Thinking higher would help lower Camden Yards' launch-pad profile

July 14, 1996|By JOHN STEADMAN

Any time the mildest of criticism is inferred, even whispered, about the "eighth wonder of the world," otherwise known as Oriole Park at Camden Yards, it's equivalent to committing some sacrilegious act of provincial betrayal. Baloney.

It's an eye-pleasing facility, comfortable and also conducive to producing home runs. Bushels of them. Anything hit in the air is a threat to go all the way. For historians, this is in keeping with the tradition of Baltimore baseball, at least during the past 75 years.

Old Oriole Park, the one built to house the ill-fated Federal League and later the International League, was known euphemistically as a "cigar box." It burned to the ground on the Fourth of July 1944, in the most momentous and inadvertent fireworks show the city ever witnessed.
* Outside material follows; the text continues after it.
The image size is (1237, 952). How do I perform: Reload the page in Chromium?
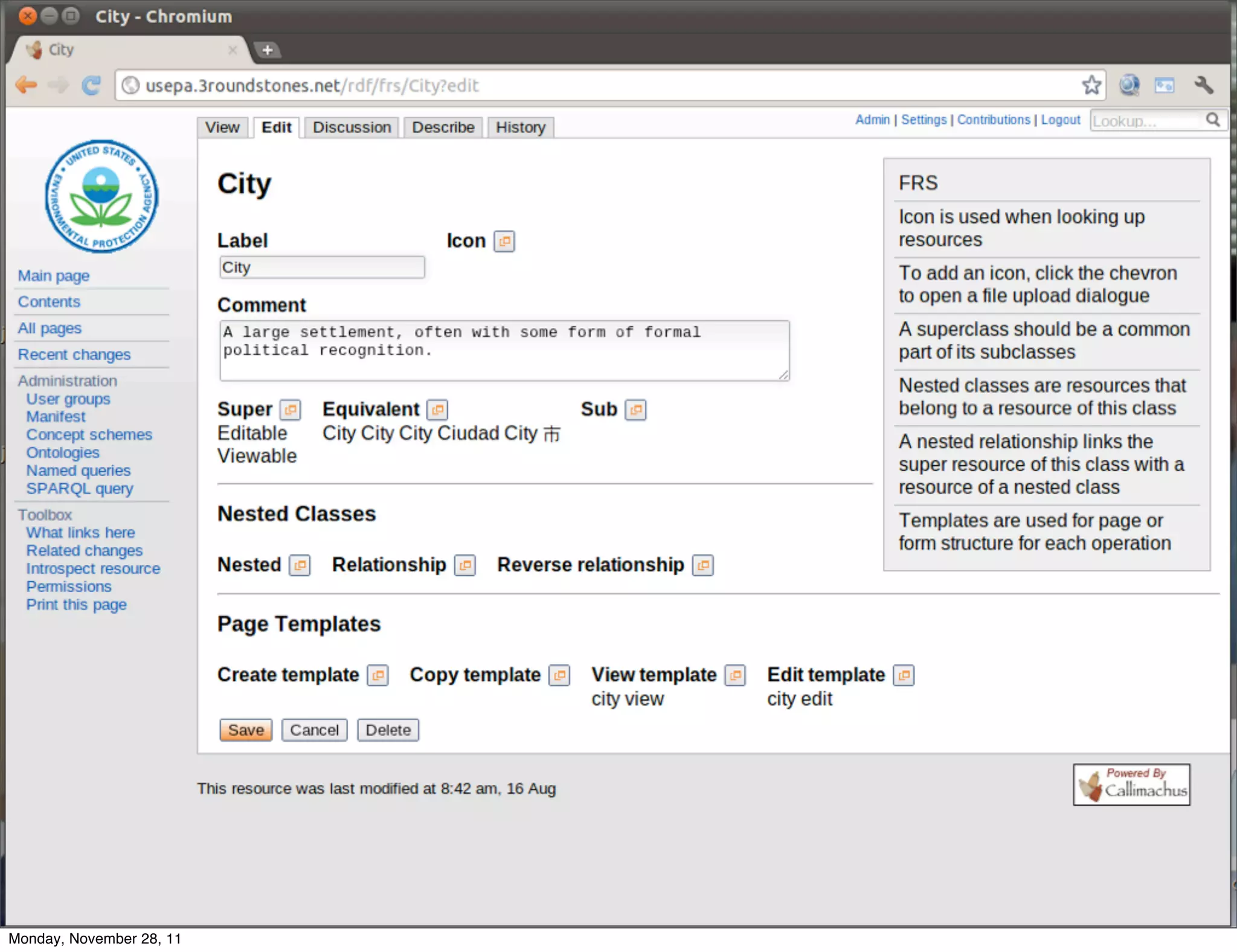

It's also where Joe Hauser, in 1930, bombed 63 home runs. And where Buzz Arlet in 1932 hit 54 and George Puccinelli pounded 53 in 1935. "Howitzer" Howie Moss accounted for the same number, 53, at Municipal Stadium in 1947 before home plate was put in a different location and the plant was rebuilt and rededicated as Memorial Stadium.

Now to new Oriole Park at Camden Yards, on the site where Babe Ruth, the greatest player in the history of the game, once lived. It can be more aptly described as, if not a "cigar box," then a "band box." This makes it a joyous place, if you're a hitter, to lift the ball in the air and give yourself a chance to circle the bases.

Pitchers can't be expected to be fond of the place, as witness what Sterling Hitchcock, once a New York Yankee, now of the Seattle Mariners, said: "Why, a 12-year-old boy could hit a home run here." When Boog Powell, one of the Orioles' most illustrious long-ball hitters, heard about Hitchcock's remark, he added, "I .. agree, because when I was 12 years old, I know I could have cleared the fence." Powell could do it now, too, even though he turned 54 on his last birthday.

During the Yankees' earlier visit to Baltimore, first baseman Tino Martinez took a changeup to left, the opposite field, and finished his swing with only one hand on the bat. The ball carried into the seats for a home run. Pitcher Ben McDonald referred to numerous balls hit in Baltimore as "Camden Yards home runs," which meant they were more than somewhat tainted.

What the Orioles may need, especially in left field, is a small screen or Plexiglas barrier atop the existing fence. This would make hitters drive the ball with more authority and add to the legitimacy of left-field home runs. The Orioles' pitching staff would sign a petition endorsing the idea. It's up to the team's management, including owner Peter Angelos, general manager Pat Gillick and field manager Davey Johnson, if they want to try it.

This also would render another favorable change, one that's certainly needed, in that it would prevent spectators from interfering with batted balls. Fans, on occasion, reach down from the stands and fight the left fielder for balls he's attempting to catch. The condition makes for one of the most difficult calls an umpire is compelled to make. Also consider the team involvements and the conditions of carrying on an equitable pennant race.

During the last series with the Boston Red Sox, a line drive by Luis Polonia was ruled a home run after Reggie Jefferson endeavored to make a catch on which the ball was taken away. So, add either a three- or four-foot wire screen to the wall that's already there or install the type of Plexiglas used in hockey arenas.

It wouldn't impair the sight lines or in any way interfere with the clarity of viewing play. This is a subject worthy of discussion between now and the start of next season because nothing can be done to alter the field once the schedule has commenced.

Jim Palmer, who pitched in enough baseball parks and has played sufficient golf to be a qualified judge of distances, doesn't believe the numbers listed on the fences are accurate. He's right. The foul lines are correct, 333 to left, 318 to right, but DTC the other posted numbers are questionable.

Dr. Charles Steinberg, a longtime Orioles employee and the club's public relations director in 1994 before shipping out to San Diego to join the Padres, and this reporter measured the distances and found discrepancies. By our individual measurements, the 364 to left-center is either 352 or 354; right-center, instead of being 373, is either 362 or 363, and center field, labeled 4l0, is either 397 or 400.

Why the ambiguity? Because Steinberg walked with a measuring wheel and we later followed with the same device, borrowed from a prominent contractor, to check the readings and vice versa. The exact routes could not be tracked because of the human factor involved.